------ Data ------
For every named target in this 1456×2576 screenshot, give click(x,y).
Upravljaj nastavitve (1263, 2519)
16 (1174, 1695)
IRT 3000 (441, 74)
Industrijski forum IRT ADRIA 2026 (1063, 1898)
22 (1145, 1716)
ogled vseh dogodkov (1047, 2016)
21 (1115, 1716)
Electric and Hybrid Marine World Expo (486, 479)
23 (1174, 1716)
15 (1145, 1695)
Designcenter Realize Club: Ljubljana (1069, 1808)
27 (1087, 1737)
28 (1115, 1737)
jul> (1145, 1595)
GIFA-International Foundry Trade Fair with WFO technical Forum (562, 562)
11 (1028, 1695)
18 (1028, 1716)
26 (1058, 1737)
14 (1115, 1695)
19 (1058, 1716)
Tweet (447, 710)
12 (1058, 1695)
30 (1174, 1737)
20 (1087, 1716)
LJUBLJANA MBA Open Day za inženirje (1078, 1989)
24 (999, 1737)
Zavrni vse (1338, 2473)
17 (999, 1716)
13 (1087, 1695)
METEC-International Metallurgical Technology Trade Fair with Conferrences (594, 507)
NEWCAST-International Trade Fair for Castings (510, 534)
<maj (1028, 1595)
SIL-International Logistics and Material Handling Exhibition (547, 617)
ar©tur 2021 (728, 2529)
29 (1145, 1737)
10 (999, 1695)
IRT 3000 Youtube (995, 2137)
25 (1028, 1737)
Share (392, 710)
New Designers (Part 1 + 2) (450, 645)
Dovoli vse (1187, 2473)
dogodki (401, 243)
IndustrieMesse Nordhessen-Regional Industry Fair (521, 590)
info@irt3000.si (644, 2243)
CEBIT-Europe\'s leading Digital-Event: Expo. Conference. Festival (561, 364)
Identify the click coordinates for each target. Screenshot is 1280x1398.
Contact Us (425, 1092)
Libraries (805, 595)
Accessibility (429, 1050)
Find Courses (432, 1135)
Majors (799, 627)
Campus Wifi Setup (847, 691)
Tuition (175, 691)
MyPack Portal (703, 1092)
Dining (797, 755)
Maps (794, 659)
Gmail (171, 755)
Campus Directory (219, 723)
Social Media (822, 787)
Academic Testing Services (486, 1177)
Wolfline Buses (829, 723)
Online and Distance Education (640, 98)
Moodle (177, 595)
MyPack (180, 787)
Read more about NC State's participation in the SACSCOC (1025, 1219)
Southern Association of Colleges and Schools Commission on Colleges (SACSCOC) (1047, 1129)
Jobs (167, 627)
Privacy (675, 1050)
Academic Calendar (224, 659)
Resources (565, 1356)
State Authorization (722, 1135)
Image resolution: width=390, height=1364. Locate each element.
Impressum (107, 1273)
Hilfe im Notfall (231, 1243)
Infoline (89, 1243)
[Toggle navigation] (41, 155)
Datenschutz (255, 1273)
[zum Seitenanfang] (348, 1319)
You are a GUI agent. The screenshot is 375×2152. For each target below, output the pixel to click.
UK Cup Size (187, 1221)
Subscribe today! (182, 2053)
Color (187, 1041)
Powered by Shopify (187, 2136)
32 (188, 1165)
------
Repeat each record verbatim.

Reply to the exercise:
For every named target in this 1456×2576 screenshot, give click(x,y).
Upravljaj nastavitve (1263, 2519)
16 (1174, 1695)
IRT 3000 (441, 74)
Industrijski forum IRT ADRIA 2026 (1063, 1898)
22 (1145, 1716)
ogled vseh dogodkov (1047, 2016)
21 (1115, 1716)
Electric and Hybrid Marine World Expo (486, 479)
23 (1174, 1716)
15 (1145, 1695)
Designcenter Realize Club: Ljubljana (1069, 1808)
27 (1087, 1737)
28 (1115, 1737)
jul> (1145, 1595)
GIFA-International Foundry Trade Fair with WFO technical Forum (562, 562)
11 (1028, 1695)
18 (1028, 1716)
26 (1058, 1737)
14 (1115, 1695)
19 (1058, 1716)
Tweet (447, 710)
12 (1058, 1695)
30 (1174, 1737)
20 (1087, 1716)
LJUBLJANA MBA Open Day za inženirje (1078, 1989)
24 (999, 1737)
Zavrni vse (1338, 2473)
17 (999, 1716)
13 (1087, 1695)
METEC-International Metallurgical Technology Trade Fair with Conferrences (594, 507)
NEWCAST-International Trade Fair for Castings (510, 534)
<maj (1028, 1595)
SIL-International Logistics and Material Handling Exhibition (547, 617)
ar©tur 2021 (728, 2529)
29 (1145, 1737)
10 (999, 1695)
IRT 3000 Youtube (995, 2137)
25 (1028, 1737)
Share (392, 710)
New Designers (Part 1 + 2) (450, 645)
Dovoli vse (1187, 2473)
dogodki (401, 243)
IndustrieMesse Nordhessen-Regional Industry Fair (521, 590)
info@irt3000.si (644, 2243)
CEBIT-Europe\'s leading Digital-Event: Expo. Conference. Festival (561, 364)
Identify the click coordinates for each target. Screenshot is 1280x1398.
Contact Us (425, 1092)
Libraries (805, 595)
Accessibility (429, 1050)
Find Courses (432, 1135)
Majors (799, 627)
Campus Wifi Setup (847, 691)
Tuition (175, 691)
MyPack Portal (703, 1092)
Dining (797, 755)
Maps (794, 659)
Gmail (171, 755)
Campus Directory (219, 723)
Social Media (822, 787)
Academic Testing Services (486, 1177)
Wolfline Buses (829, 723)
Online and Distance Education (640, 98)
Moodle (177, 595)
MyPack (180, 787)
Read more about NC State's participation in the SACSCOC (1025, 1219)
Southern Association of Colleges and Schools Commission on Colleges (SACSCOC) (1047, 1129)
Jobs (167, 627)
Privacy (675, 1050)
Academic Calendar (224, 659)
Resources (565, 1356)
State Authorization (722, 1135)
Image resolution: width=390, height=1364. Locate each element.
Impressum (107, 1273)
Hilfe im Notfall (231, 1243)
Infoline (89, 1243)
[Toggle navigation] (41, 155)
Datenschutz (255, 1273)
[zum Seitenanfang] (348, 1319)
You are a GUI agent. The screenshot is 375×2152. For each target below, output the pixel to click.
UK Cup Size (187, 1221)
Subscribe today! (182, 2053)
Color (187, 1041)
Powered by Shopify (187, 2136)
32 (188, 1165)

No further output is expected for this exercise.